TRAVERSE CITY — Area veterans often come home traumatized by their war experiences, but can wait months to get critical help from the Veteran’s Administration.
So said Christine Stalsonburg of Traverse City, who formed an exploratory group that intends to create a tranquil healing center for area veterans who suffer from post traumatic stress disorder, or PTSD.
“Most everyone who is suffering through PTSD has some sort of outlet or release, whether fishing or hunting or art or music or horse therapy, and we hope to include all those different types of therapy programs at the facility on a daily basis,” she said.
Veterans already may obtain free counseling for a wide range of issues at the Traverse City Veteran Affairs Community Based Outpatient Clinic.
But Stalsonburg wants to provide free, professional help while they get their paperwork processed.
Carrie Seward, a V.A. public affairs spokeswoman, acknowledged there are delays when veterans request benefits for medical problems related to military service.
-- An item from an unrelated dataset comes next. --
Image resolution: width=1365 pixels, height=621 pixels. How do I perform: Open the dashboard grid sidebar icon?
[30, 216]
They must file a claim, complete a medical assessment and await an eligibility award.
"If a veteran has an urgent need, care is delivered," she said. "However, if the veteran is found to be ineligible for care, they may be billed."
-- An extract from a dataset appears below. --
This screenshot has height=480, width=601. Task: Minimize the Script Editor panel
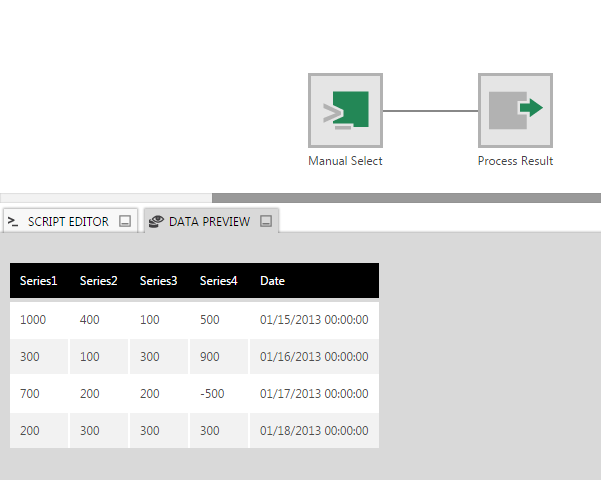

Stalsonburg hopes to work with the local V.A. clinic, as well as Reigning Liberty Ranch, which offers vets equestrian and farming therapy. Her group has applied for nonprofit status and plans to start fundraising on Monday. They envision a large home nestled in a tranquil setting of woods and water.
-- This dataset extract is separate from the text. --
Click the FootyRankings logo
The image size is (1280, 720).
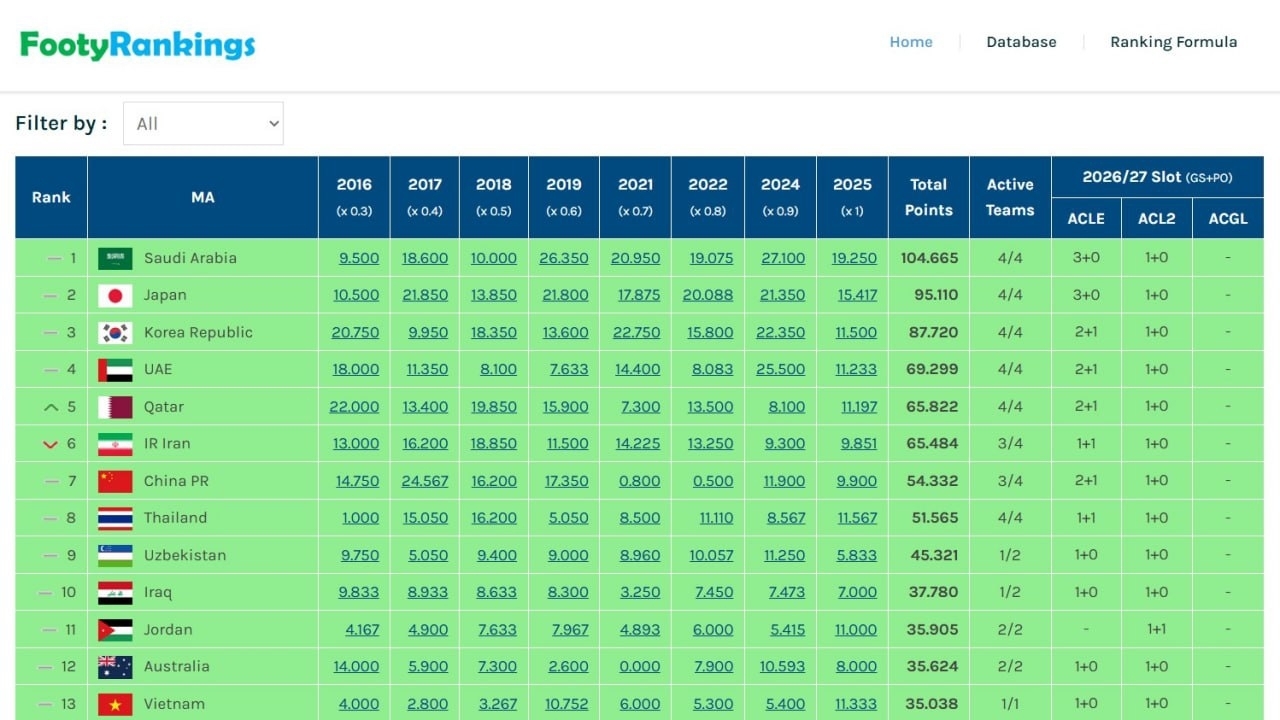point(138,44)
The group plans to name the center in honor PFC Ryan Patrick Kennedy, a Chicago man who shot himself in an apartment just outside Fort Carson in Colorado Springs on Aug. 2, 2012 after serving in Afghanistan.
Stalsonburg said Kennedy’s mom, a retired Chicago police officer, is a friend. Stalsonburg also has two sons who live in Pennsylvania and who suffer from PTSD in varying degrees.